Dia memanggil Fabian. Panggilan itu langsung tersambung.
"Halo, Ana? Ada apa? Apa kau baik-baik saja?" Suara Fabian terdengar cemas.
"Aku butuh bantuanmu, Bian," kata Ana, suaranya pelan seolah menyembunyikan apa yang terjadi. "Bantu aku pergi dan menghilang dari sini. "
Fabian terdiam sejenak. "Apa yang dia lakukan, Ana? Aku akan datang sekarang."
"Jangan datang," potong Ana cepat. "Jangan tunjukkan dirimu di sini. Aku tidak ingin Enzi tau, kalau kamu yang sudah membawaku pergi. Aku tidak ingin kamu memiliki masalah dengan Enzi. "
"Lalu apa yang harus aku lakukan, apa aku harus diam saat temanku dalam masalah?
" Bian dengarkan aku, beribaku wakti tiga hari. aku ingin melakukan sesuatu. Setelah tiga hari aku akan menemuimu, dan bawa aku pergi sejauh mungkin, apa kamu sanggup, Bian. Hanya tiga hari."
"Tiga hari? Kenapa harus tiga hari? Aku bisa membawamu pergi sekarang juga. " desak Fabian, suaranya penuh kekhawatiran.
"Aku harus melakukan sesuatu, agar aku tidak menyesal setelah pergi meninggalkannya ," jelas Ana.
"Aku ingin kamu menjauhi Enzi. Aku tidak ingin kamu terlibat apapun dengannya, baik secara pribadi ataupun bisnis. " Kata Ana, "Aku juga tidak akan membawa apapun dari rumah ini, aku hanya akan membawa apa yang aku dapatkan dari hasil jerih payahku. Aku tidak ingin satupun barang peninggalan Enzi, karena itu pasti akan meninggalkan penyesalan dan kekecewaan ku padanya. "
Fabian menarik napas dalam. Dia mengerti. Ana tidak hanya ingin melarikan diri, dia ingin memulai hidup baru dengan kemandirian penuh, tanpa mengandalkan kekayaan atau pengaruh Enzi.

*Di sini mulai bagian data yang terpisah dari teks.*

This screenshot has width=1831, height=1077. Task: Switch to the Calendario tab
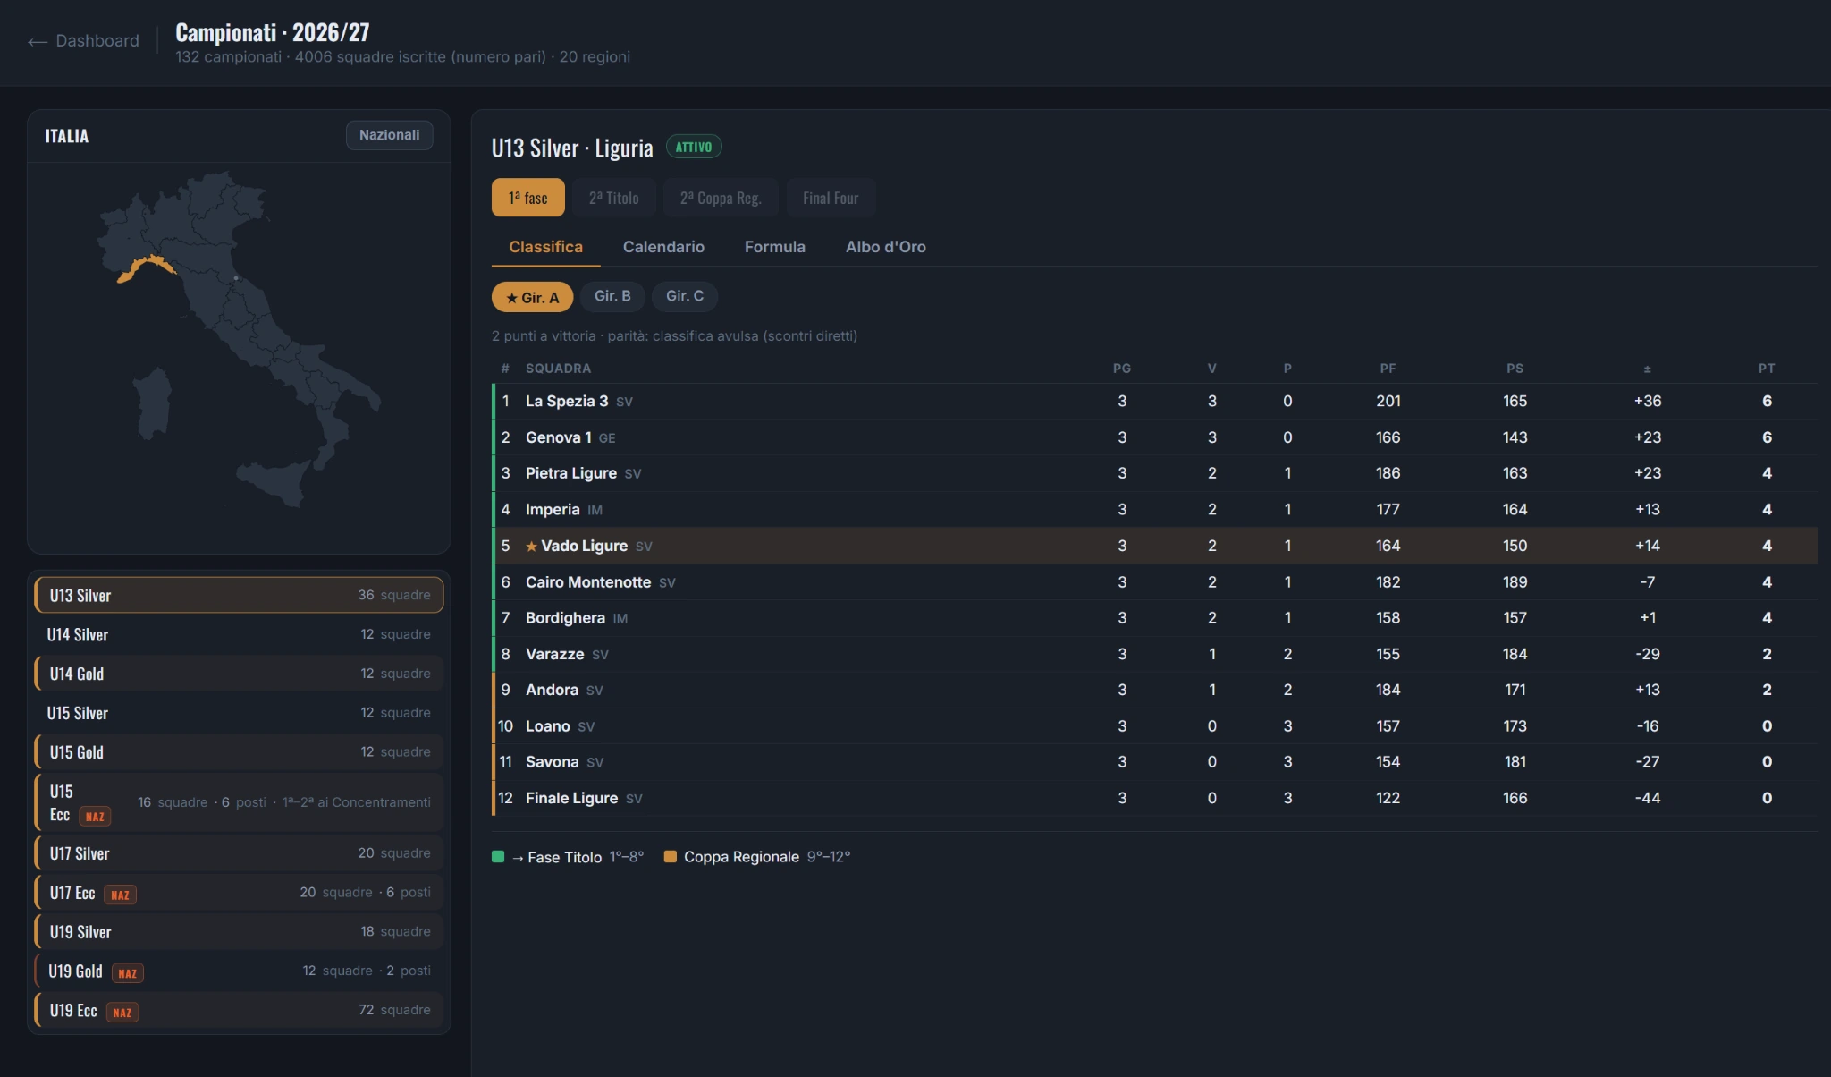[663, 247]
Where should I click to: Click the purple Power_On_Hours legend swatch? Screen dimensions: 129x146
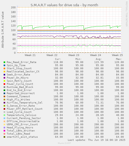point(4,78)
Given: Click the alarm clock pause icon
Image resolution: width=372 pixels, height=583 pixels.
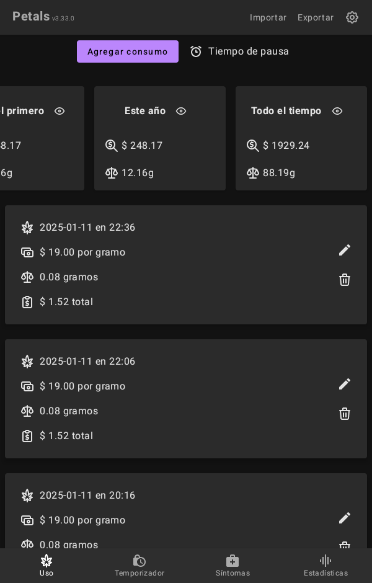Looking at the screenshot, I should pyautogui.click(x=196, y=51).

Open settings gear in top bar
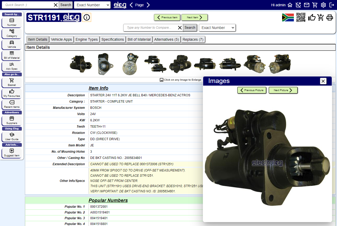(323, 5)
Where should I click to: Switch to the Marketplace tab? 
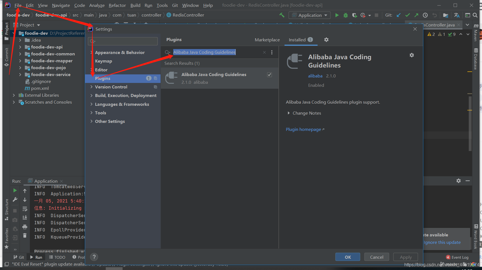pyautogui.click(x=267, y=40)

"Baik, Ana. Aku mengerti," kata Fabian, suaranya kini tenang dan tegas, penuh dukungan. "Aku akan menyiapkan semuanya. Aku akan atur perjalanan kita dengan aman, jauh dari jangkauan siapa pun yang mengenalmu. Aku akan memastikan tidak ada yang bisa melacakmu, bahkan dia. Aku akan segera memutus semua hubungan bisnis dengan Enzi setelah kau pergi."
"Terima kasih, Fabian," bisik Ana, rasa lega membanjiri dadanya. "Kau adalah satu-satunya teman yang aku miliki."
"Kau sahabatku, Ana. Tiga hari. Jaga dirimu. Jangan membuatnya curiga dan tahu kalau kau akan pergi."
Ana mengakhiri panggilan. Dia menatap pintu kamar yang terkunci. Dia mendengar samar-samar suara Enzi dan Amel dari bawah. Dia sudah tidak pedili lagi , karena dia sudah membuat pilihan.
Ana berjalan ke lemari, mengeluarkan tas ransel kecil. Dia tidak mengisinya dengan pakaian, melainkan mengisinya dengan beberapa barang berharga miliknya yang sudah dia pindahkan dari kamar utama ke kamar tamu yang dia tempati. Hanya tiga hari lagi dia harus menahan diri di tempat ini. Setelah itu, dia akan pergi dan menjadi wanita bebas.
"Tiga hari untuk berpamitan kepada kawan-kawan dan dia harus menjelaskan sesuatu. Setelah itu, aku akan pergi, aku tidak akan mengganggu hidupmu lagi. Selamanya."